A mi juicio, la clave para entender en Europa el cesarismo se encuentra en la preponderancia de los tibios en todas las sociedades. Por los años cincuenta del siglo XX, en mis estancias estudiantiles en Alemania pude comprobar que los padres de mis compañeros se negaban a hablar de lo ocurrido allí bajo el mandato de Hitler. No se me olvida la escena que contemplé durante la comida en la casa de un notable empresario, serio y de espíritu abierto, al que uno de sus hijos se atrevió a preguntar en mi presencia lo que habían hecho él y sus amigos durante el nacionalsocialismo. «Eso no se pregunta», contestó cortante el padre de familia. Los comensales nos quedamos paralizados.

Estoy seguro de que en aquel ambiente no había antiguos nazis, ni simpatizantes del III Reich. Eran unos ciudadanos de buena fe, pero de carácter tibio. Soportaron años en silencio cuanto les echaban encima.

Mi preocupación actual es que nuestro sistema parlamentario, articulado correctamente en la Constitución de 1978, degenere también en un presidencialismo encubierto, o, si se quiere continuar los caminos antes indicados de Iberoamérica y de la Europa central, en un cesarismo empírico.

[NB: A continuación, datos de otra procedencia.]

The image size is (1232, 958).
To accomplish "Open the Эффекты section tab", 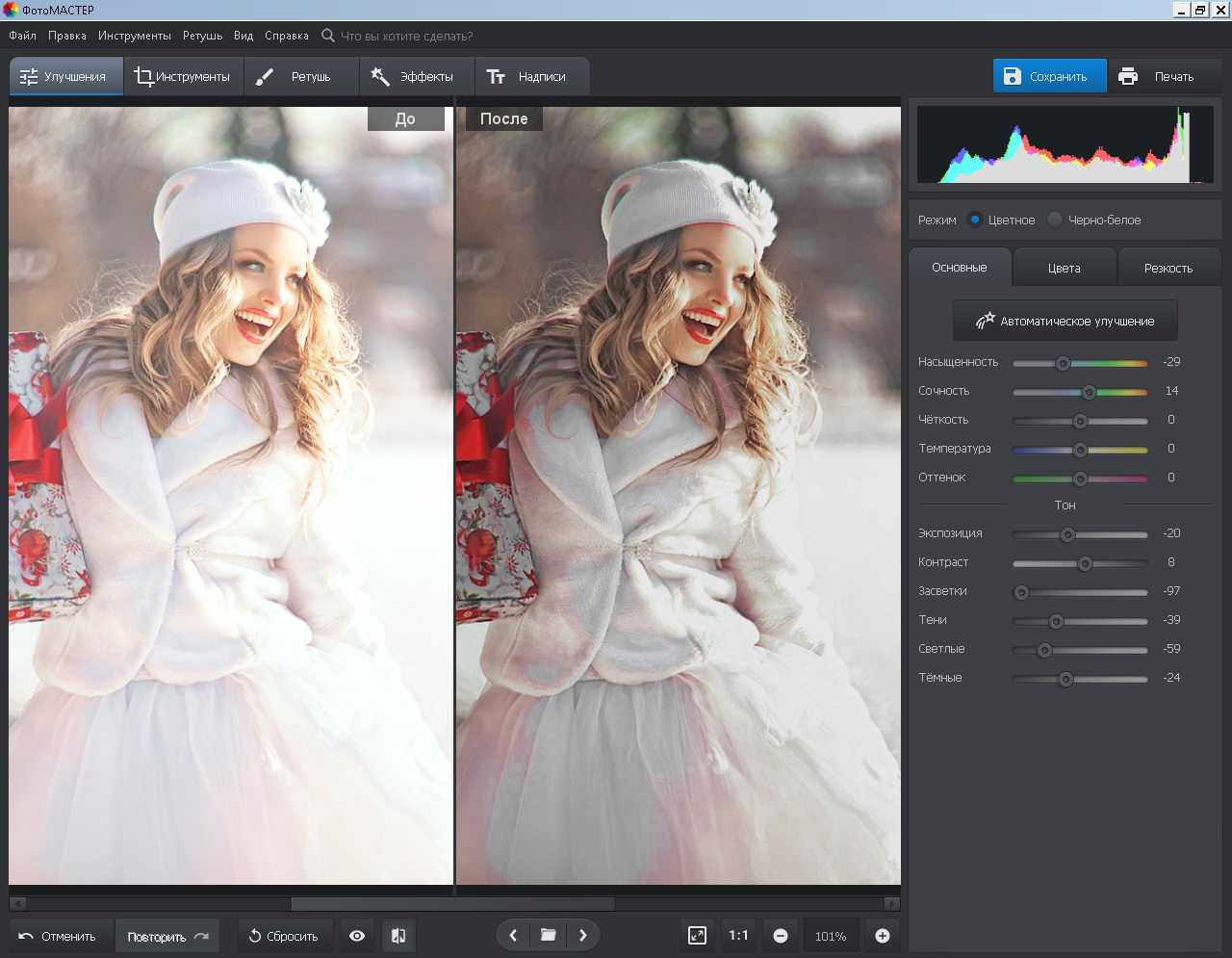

Es indiscutible que en el texto de 1978 el Congreso de los Diputados es la institución central del sistema. Las Cortes Generales controlan la acción del Gobierno y es el Congreso el que otorga su confianza para que el Rey nombre al Presidente del Ejecutivo. El Gobierno responde solidariamente en su gestión política ante el Congreso de los Diputados. Este último puede exigir la responsabilidad política del Gobierno mediante la adopción de la moción de censura, y puede negar su confianza al Gobierno. Todo esto se escribe en el texto constitucional, así como que los diputados no están ligados por mandato imperativo alguno, o sea que no tienen que obedecer ciegamente ni a sus electores, en las reclamaciones que estos les presenten, ni al partido que les llevó a ocupar el escaño.

Se llega a la conclusión en los casos estudiados de cesarismo empírico, tanto en Europa como en América, que el fracaso del sistema parlamentario fue debido a las deficiencias de los partidos, piezas necesarias del régimen. Sin unos partidos de «estructura interna y funcionamiento democráticos» -palabras del art. 6 de nuestra Constitución- no es posible la consolidación del régimen parlamentario.

He aquí el gran problema. ¿Cree alguien en la España actual que el Parlamento es la institución capital con plena capacidad de decisión política? ¿Puede prosperar una moción de censura de los presentes diputados pertenecientes a «partidos de empleados»? ¿No es acaso el Presidente del Gobierno la personalidad que domina el hacer y el quehacer, tanto dentro como fuera del Parlamento?

He aludido, por ello, al presidencialismo encubierto o camuflado por el texto constitucional. Y no se piense que es algo reciente, pues desde el primer momento Adolfo Suárez controló al grupo parlamentario y al partido que le sostenía. En la misma línea presidencialista de Suárez siguieron Felipe González y José María Aznar. El aparente y constitucional parlamentarismo, se convirtió en un cesarismo más o menos empírico, pero siempre al margen de los mandatos de la Constitución de 1978.

No se trata, en suma, de hacer una crítica política a los XXX años de vigencia de nuestra Constitución. He querido destacar, simplemente, que el régimen político de los últimos tres decenios se ha apartado del proyecto que se pensó en 1978 que iba a realizarse. Vivimos y convivimos en un presidencialismo encubierto. Otros se fijarán más en el cesarismo empírico imperante, donde los programas de los partidos no son fines sino medios. ¿No fue reveladora, a este respecto, la intervención de Rodríguez Zapatero en el programa «Tengo una pregunta para usted» del último lunes? ¿No se puso de manifiesto, además, una manera de ser y de ver la realidad?

Algunos equipos de fútbol ganaron los encuentros deportivos jugando a la contra. En los graderíos siempre hay unos que aplauden y otros que chillan descontentos.

Manuel Jiménez de Parga, de la Real Academia de Ciencias Morales y Políticas.